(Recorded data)
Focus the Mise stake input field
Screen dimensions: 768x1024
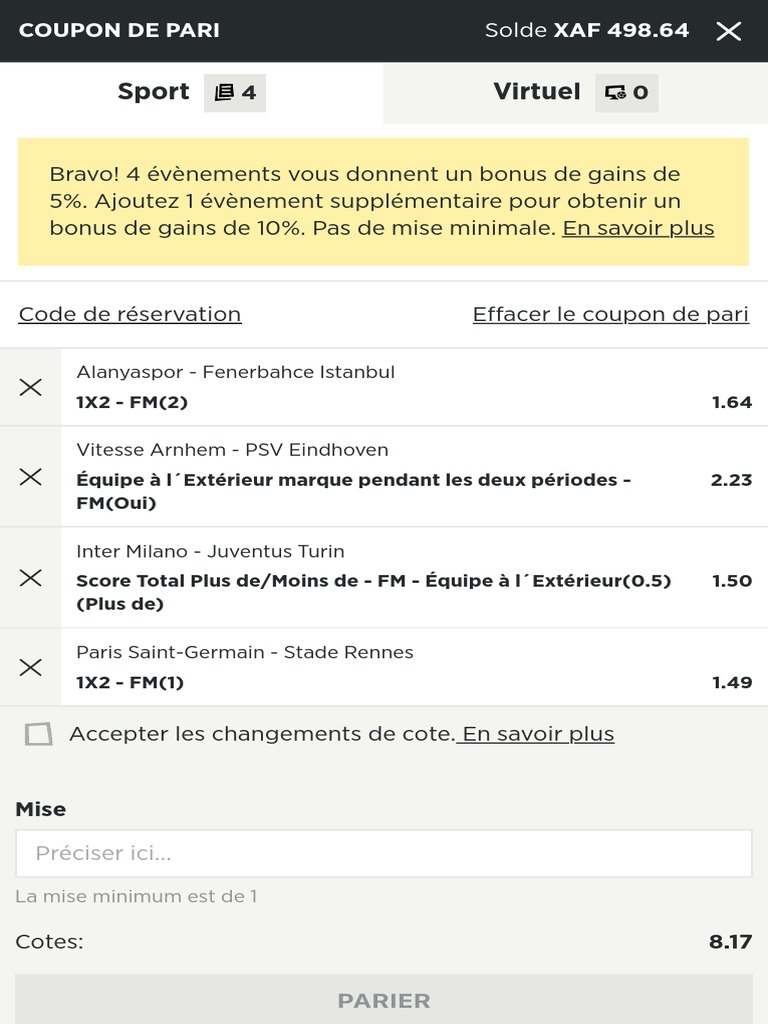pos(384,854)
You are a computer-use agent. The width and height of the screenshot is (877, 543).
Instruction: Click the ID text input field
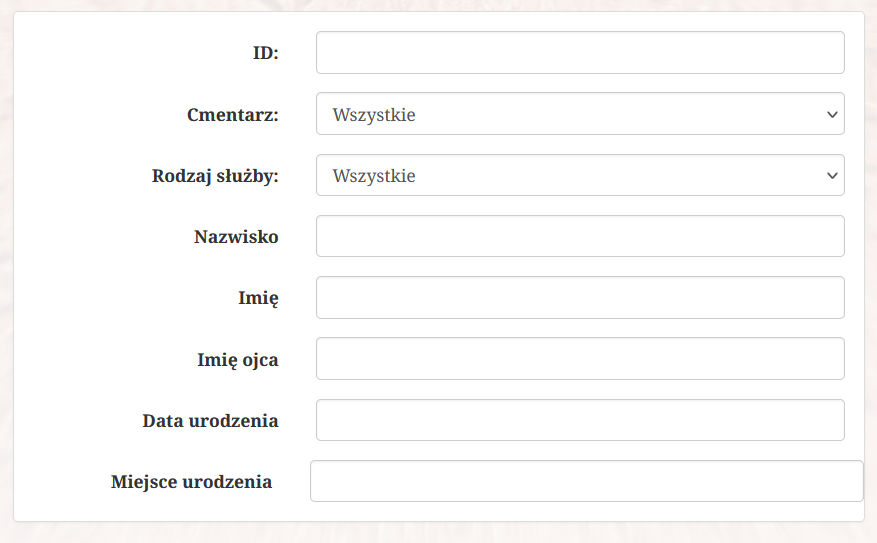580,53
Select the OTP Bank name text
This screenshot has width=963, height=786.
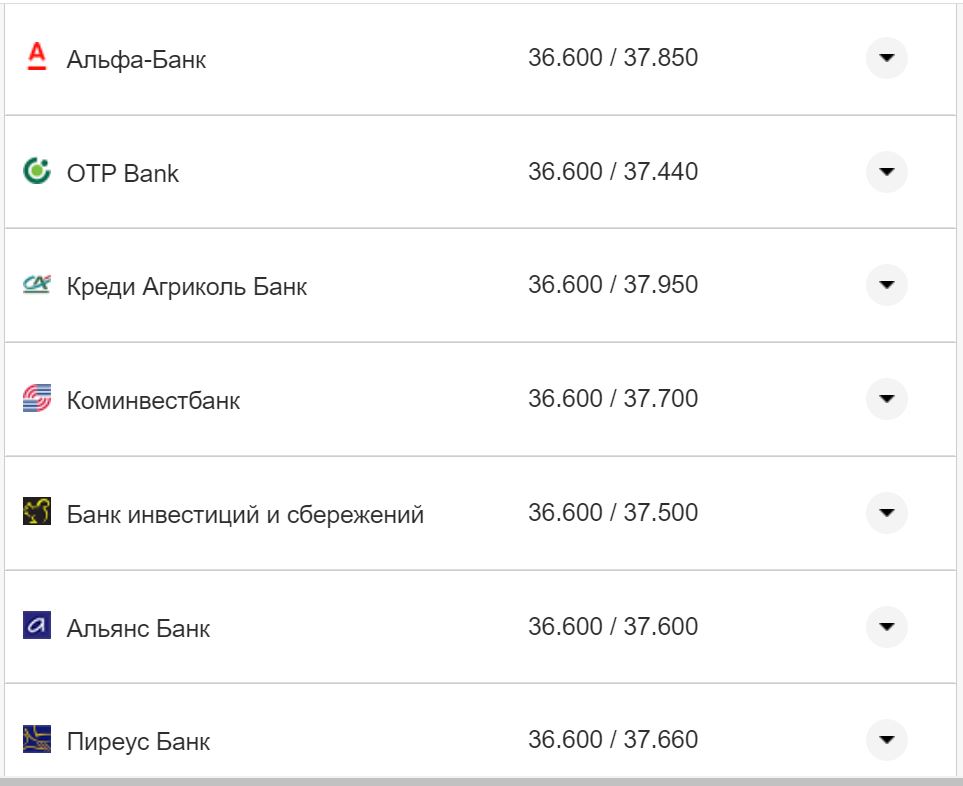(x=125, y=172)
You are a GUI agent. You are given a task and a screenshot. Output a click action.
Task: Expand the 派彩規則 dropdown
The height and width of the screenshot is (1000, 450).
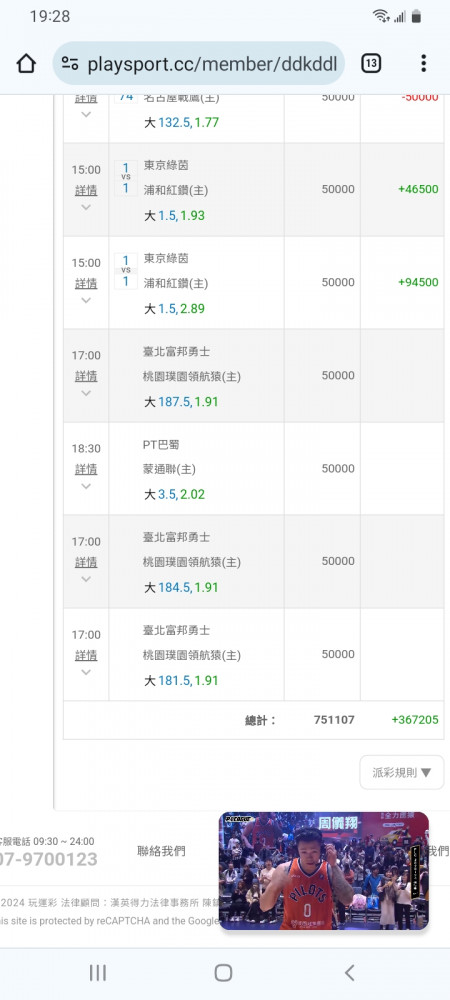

WHAT IS EXPECTED –
The records are to be retyped in full and exactly, with no image carried over.

WRITTEN RESPONSE –
Focus the Mise stake input field
Screen dimensions: 768x1024
pos(384,854)
You are a computer-use agent. The width and height of the screenshot is (877, 543).
Instruction: Click the ID text input field
580,53
Select the OTP Bank name text
This screenshot has width=963, height=786.
(x=125, y=172)
You are a GUI agent. You are given a task and a screenshot. Output a click action.
Task: Expand the 派彩規則 dropdown
The height and width of the screenshot is (1000, 450).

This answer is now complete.